SELECTED EXCERPT –
The Federal Reserve's monetary policy committee has adjusted the federal funds rate's target range to 4.75 to 5.0 percent. In a statement, the committee expressed increased confidence that inflation is sustainably trending towards the 2 percent target and highlighted that the risks to employment and inflation goals are balanced. The economic outlook remains uncertain, and the committee remains vigilant to potential risks on both sides of its dual mandate.

Chair Jerome Powell's recent remarks signaled the need for policy adjustments in response to aligning inflation rates, but he withheld specifics on the cut magnitude during the Jackson Hole Symposium. Investors were keenly awaiting the extent of the rate cut during the two-day policy review for new market cues.

Inflation, a significant concern for US policymakers, has shown signs of moderating with August data revealing a drop to 2.5 percent. The Federal Reserve's previous actions, including a 425 basis points increase in 2022 and 100 basis points in 2023, aimed at combating high inflation experienced during the COVID-19 pandemic. Interest rates were kept near zero during the pandemic, but have remained at restrictive levels since July 2023, contributing to stabilizing the retail inflation rate.

Collected data entries –
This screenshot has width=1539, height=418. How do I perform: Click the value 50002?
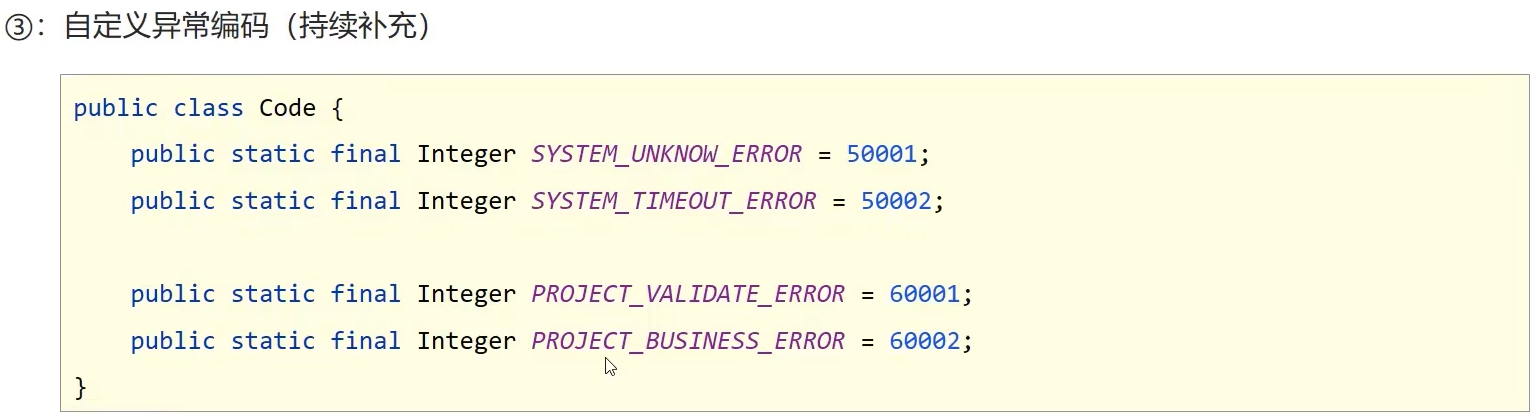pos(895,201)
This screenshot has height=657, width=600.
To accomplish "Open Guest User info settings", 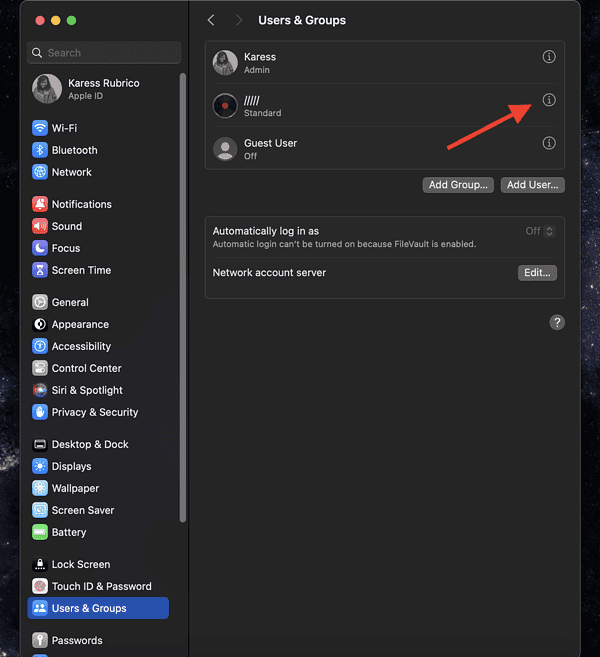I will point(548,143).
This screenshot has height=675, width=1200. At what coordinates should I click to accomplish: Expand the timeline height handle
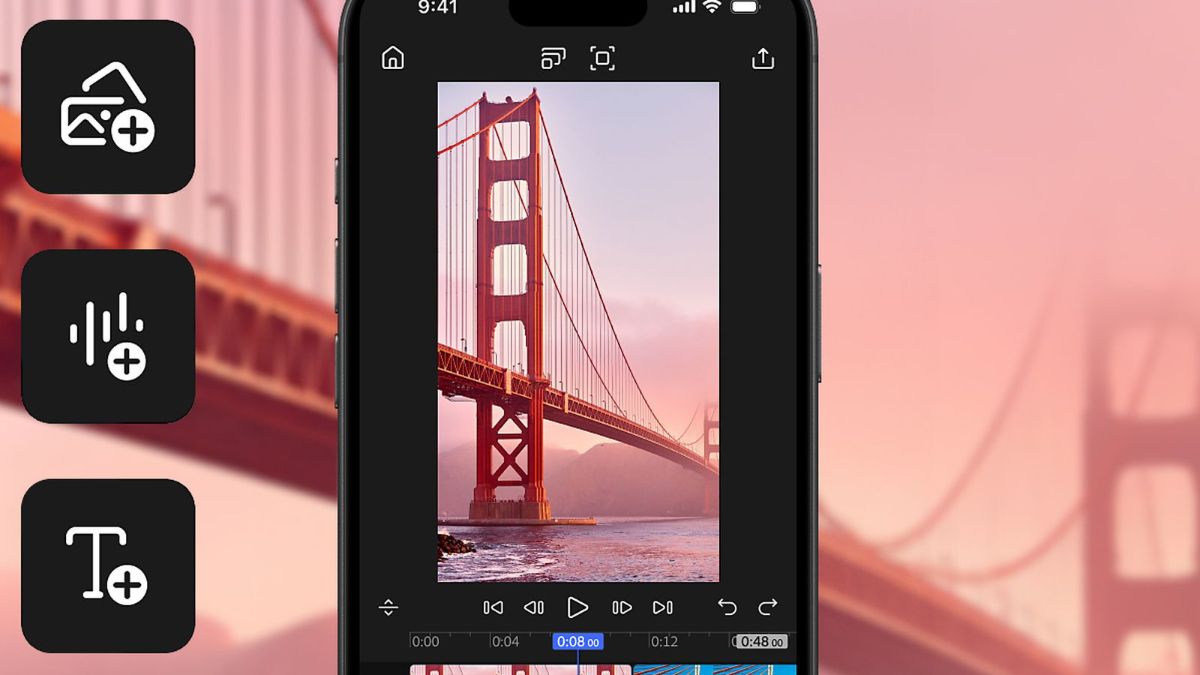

WHAT TO DO –
A – In the passage on the Federal Reserve's rate decision, what level did August data show inflation dropping to?
B – Retype the part of the passage on the Federal Reserve's rate decision starting with "The Federal Reserve's monetary" and going on through "new market cues.".
C – Extend the passage on the Federal Reserve's rate decision, picking up after its last sentence.

RESPONSES TO THE TASKS –
A – 2.5 percent

B –
The Federal Reserve's monetary policy committee has adjusted the federal funds rate's target range to 4.75 to 5.0 percent. In a statement, the committee expressed increased confidence that inflation is sustainably trending towards the 2 percent target and highlighted that the risks to employment and inflation goals are balanced. The economic outlook remains uncertain, and the committee remains vigilant to potential risks on both sides of its dual mandate.

Chair Jerome Powell's recent remarks signaled the need for policy adjustments in response to aligning inflation rates, but he withheld specifics on the cut magnitude during the Jackson Hole Symposium. Investors were keenly awaiting the extent of the rate cut during the two-day policy review for new market cues.

C –
The monetary policy shift impacts global markets significantly. Foreign portfolio investors are increasingly shifting their investments to India, attracted by higher returns amid potential US rate cuts. This sentiment has bolstered Indian stock indices, which reached new heights amid strong domestic fundamentals. Indian markets are poised to react to the Federal Reserve's decisions as Sensex and Nifty closed marginally lower while awaiting the announcement.